| REQUIRED ACTION |
Transcribe the lines exactly, beginning with the one that contains "Task: Open the #asksaintjay hashtag link" and ending with the final line of the records. Do not transcribe pictures.

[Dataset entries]
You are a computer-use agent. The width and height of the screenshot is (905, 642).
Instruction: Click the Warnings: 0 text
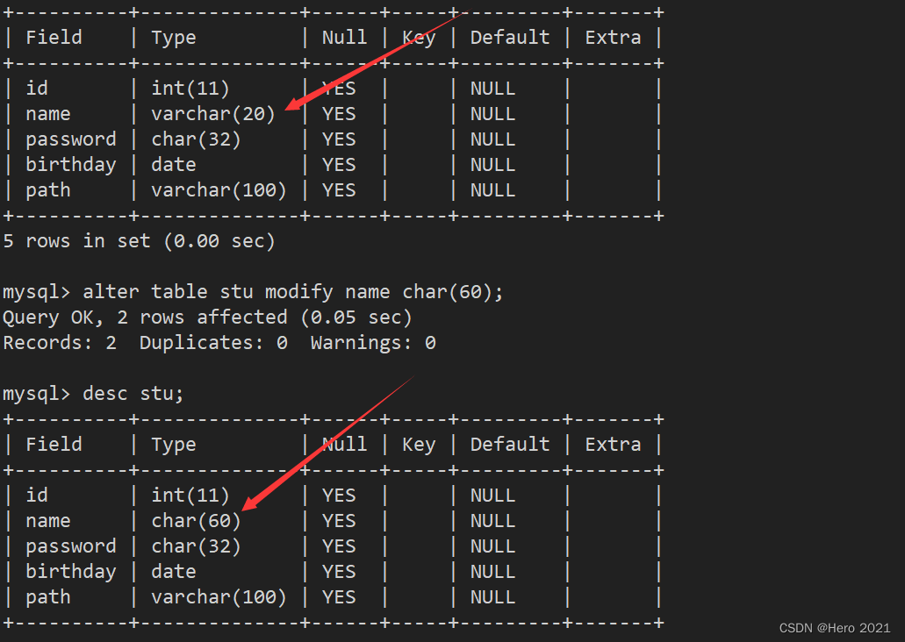point(373,342)
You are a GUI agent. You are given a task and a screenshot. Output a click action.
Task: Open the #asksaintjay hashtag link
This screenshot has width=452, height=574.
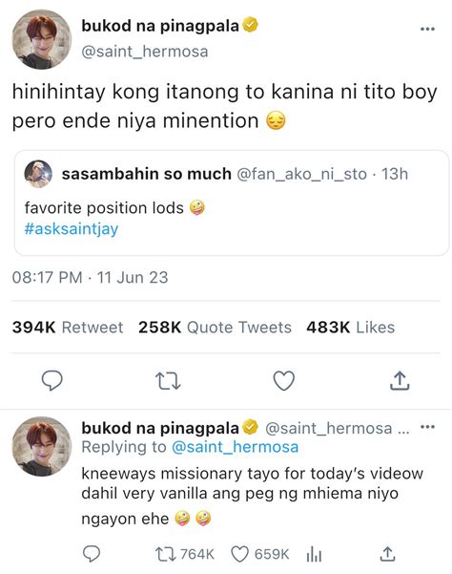[x=72, y=229]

| RESPONSE BOX |
Task: Open the #asksaintjay hashtag link
This screenshot has width=452, height=574.
[x=72, y=229]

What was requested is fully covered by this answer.